Shrewsbury and Telford hospital services close to new patients
- Published
A cash-strapped hospital trust is closing services because of doctor shortages.
The Shrewsbury and Telford Hospitals NHS Trust is not accepting some new referrals in ophthalmology and spinal surgery, and is seeking to do the same in neurology and dermatology.
Existing patients are facing "excessive" waits for services.
The trust said it is now approaching neighbouring hospitals to see if they could treat the county's patients.
'Risk to patients'
The issues came to light at a health scrutiny committee meeting of Telford and Shropshire councils.
The trust, which runs the Princess Royal Hospital in Telford and the Royal Shrewsbury Hospital, said in a report that patients for its neurology outpatient appointments currently faced a 30 week wait for routine referrals and nine weeks for urgent referrals.
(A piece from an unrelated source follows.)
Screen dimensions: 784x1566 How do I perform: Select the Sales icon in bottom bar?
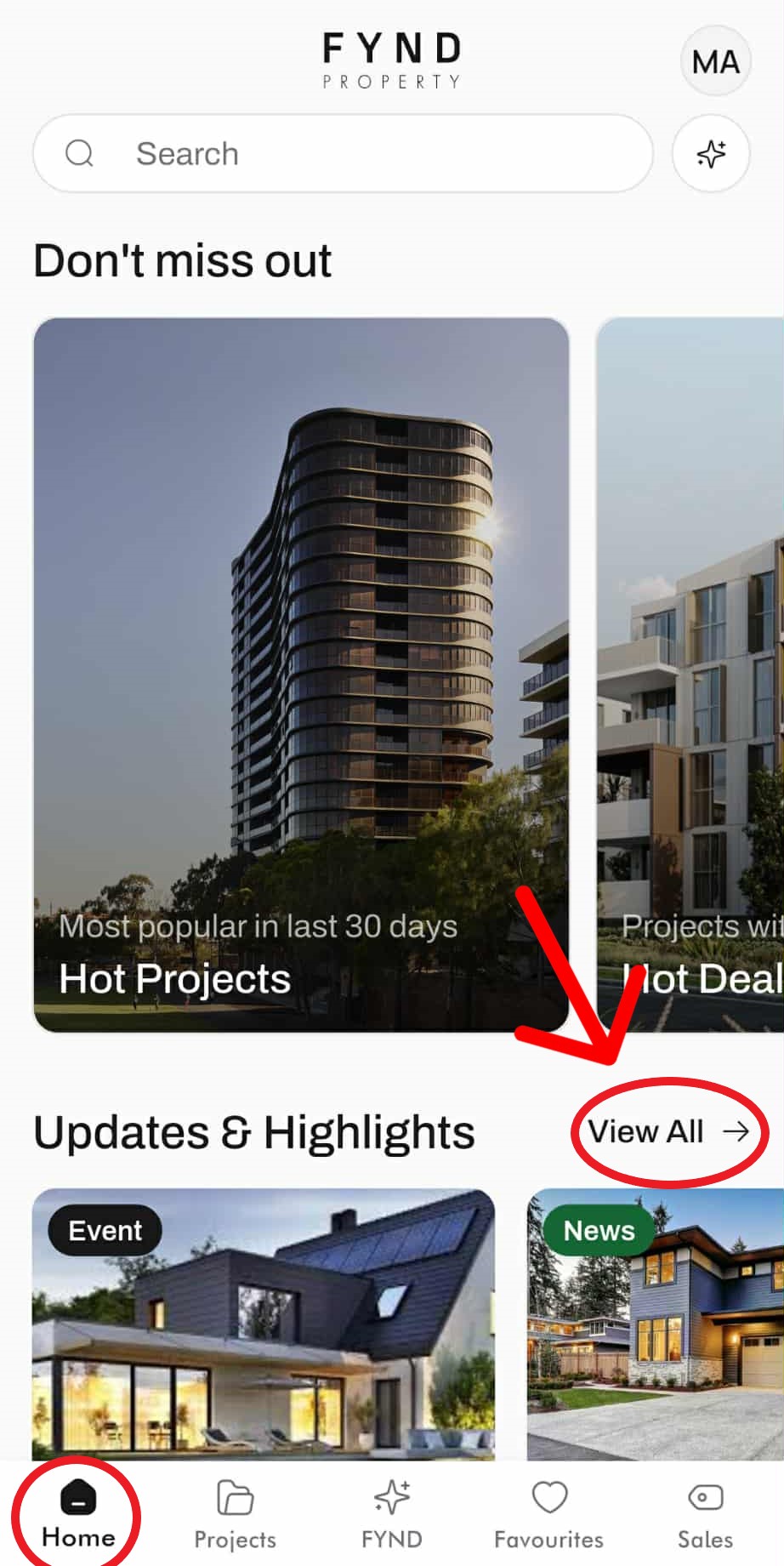[x=705, y=1497]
NHS guidelines say waits should be seven to nine weeks and two to four weeks respectively.
It said: "Clearly, there is a potential risk to patients" and proposed closing the service to new referrals from March 20.
It added that in dermatology and spinal services it had lost two specialist doctors with no notice and was unable to run the services effectively as a consequence.
'Worse state than thought'
Shrewsbury and Telford's deficit tops £8.4m, BBC Sunday Politics reported in November.
The trust's medical director Edwin Borman said: "We have approached trusts around us to try to make arrangements so our patients who need more urgent treatments do get them."
Andy Burford, joint chair of the councils committee, said the services were in a worse state than the authorities realised.
Gill George, Shropshire Defend our NHS chair, said: "The trust has not been forthcoming about the scale of the crisis that is taking place."
The Department of Health said it would not comment on individual hospitals.